─── Supplied data
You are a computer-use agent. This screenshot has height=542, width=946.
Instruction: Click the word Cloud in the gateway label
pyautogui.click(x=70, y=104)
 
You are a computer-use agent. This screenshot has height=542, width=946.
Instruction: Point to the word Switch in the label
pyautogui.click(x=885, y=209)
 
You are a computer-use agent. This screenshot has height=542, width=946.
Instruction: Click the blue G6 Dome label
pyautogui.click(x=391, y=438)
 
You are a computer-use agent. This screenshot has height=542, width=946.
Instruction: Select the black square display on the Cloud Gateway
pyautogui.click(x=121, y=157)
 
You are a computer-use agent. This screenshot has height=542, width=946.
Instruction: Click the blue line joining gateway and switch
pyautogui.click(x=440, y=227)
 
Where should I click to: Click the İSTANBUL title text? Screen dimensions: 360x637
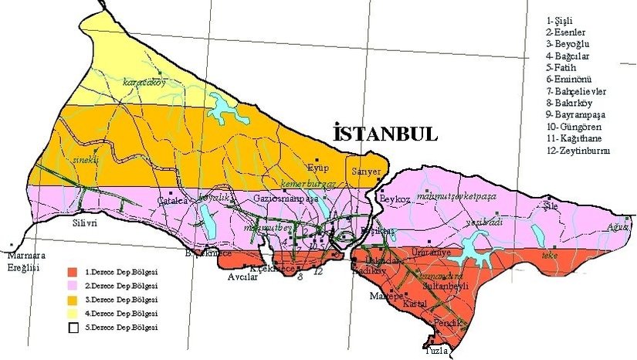[385, 133]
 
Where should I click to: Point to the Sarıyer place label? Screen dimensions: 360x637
[365, 171]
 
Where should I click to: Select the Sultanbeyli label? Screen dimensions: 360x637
[456, 284]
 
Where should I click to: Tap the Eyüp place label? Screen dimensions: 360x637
[317, 168]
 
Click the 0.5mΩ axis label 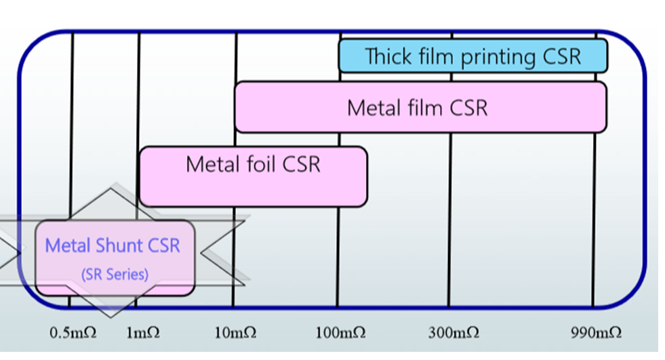click(73, 333)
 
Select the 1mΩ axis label click(142, 333)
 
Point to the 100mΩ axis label click(340, 333)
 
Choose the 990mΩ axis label click(596, 333)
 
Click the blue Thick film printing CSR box click(472, 56)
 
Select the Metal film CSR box click(420, 107)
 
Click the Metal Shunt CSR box click(115, 258)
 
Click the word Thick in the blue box click(388, 56)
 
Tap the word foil click(257, 164)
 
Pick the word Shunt click(121, 245)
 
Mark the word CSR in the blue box click(562, 56)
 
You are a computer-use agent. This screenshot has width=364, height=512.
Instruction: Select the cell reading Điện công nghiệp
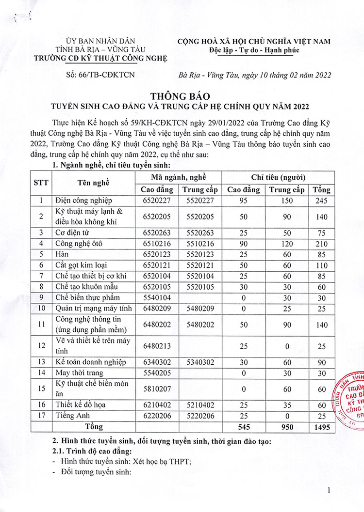point(84,200)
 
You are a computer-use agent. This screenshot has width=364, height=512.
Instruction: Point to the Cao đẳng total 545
point(243,427)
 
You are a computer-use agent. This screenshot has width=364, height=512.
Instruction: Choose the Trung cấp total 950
point(287,427)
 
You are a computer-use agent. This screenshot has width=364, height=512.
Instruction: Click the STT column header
point(41,183)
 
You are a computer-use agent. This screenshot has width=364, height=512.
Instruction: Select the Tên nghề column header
point(94,183)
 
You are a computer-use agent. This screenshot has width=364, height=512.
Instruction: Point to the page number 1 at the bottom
point(329,491)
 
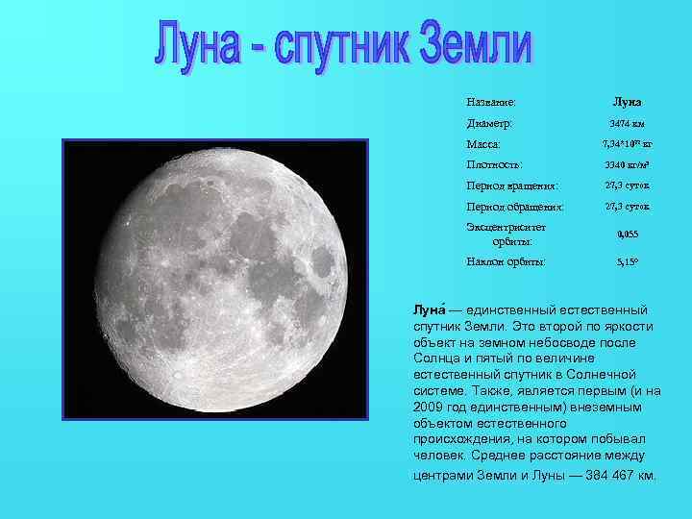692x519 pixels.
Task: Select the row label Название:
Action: tap(491, 101)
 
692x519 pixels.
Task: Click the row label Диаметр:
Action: tap(489, 123)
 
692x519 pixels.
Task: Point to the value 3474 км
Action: tap(627, 123)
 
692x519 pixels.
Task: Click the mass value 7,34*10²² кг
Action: tap(627, 144)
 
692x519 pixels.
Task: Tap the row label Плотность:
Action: tap(495, 165)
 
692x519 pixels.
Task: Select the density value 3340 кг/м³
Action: tap(627, 165)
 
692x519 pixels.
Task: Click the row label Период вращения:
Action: tap(512, 185)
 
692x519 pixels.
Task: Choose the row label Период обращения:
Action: tap(514, 207)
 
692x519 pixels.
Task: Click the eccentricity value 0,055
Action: tap(627, 234)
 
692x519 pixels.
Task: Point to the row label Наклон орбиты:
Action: tap(507, 260)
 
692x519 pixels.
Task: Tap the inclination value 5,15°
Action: tap(627, 260)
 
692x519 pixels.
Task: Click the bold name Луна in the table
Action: tap(627, 101)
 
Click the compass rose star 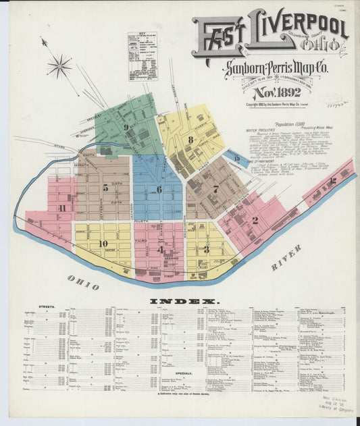tap(59, 65)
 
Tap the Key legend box tap(142, 56)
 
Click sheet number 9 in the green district tap(125, 126)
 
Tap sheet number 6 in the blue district tap(159, 189)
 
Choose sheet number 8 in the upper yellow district tap(191, 140)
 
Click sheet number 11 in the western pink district tap(61, 208)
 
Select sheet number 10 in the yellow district tap(103, 244)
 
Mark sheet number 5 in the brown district tap(105, 188)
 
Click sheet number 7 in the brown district tap(215, 189)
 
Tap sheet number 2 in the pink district tap(255, 220)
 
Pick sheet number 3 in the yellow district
──────
→ The exercise
Copy the lines above exactly, from the line with "Pick the word Shunt click(121, 245)" to the line with "point(84,200)", including both of those lines. Leave the pictures out of your copy.

→ The answer
Pick the word Shunt click(121, 245)
 
Mark the word CSR in the blue box click(562, 56)
 
You are a computer-use agent. This screenshot has width=364, height=512.
Instruction: Select the cell reading Điện công nghiệp
point(84,200)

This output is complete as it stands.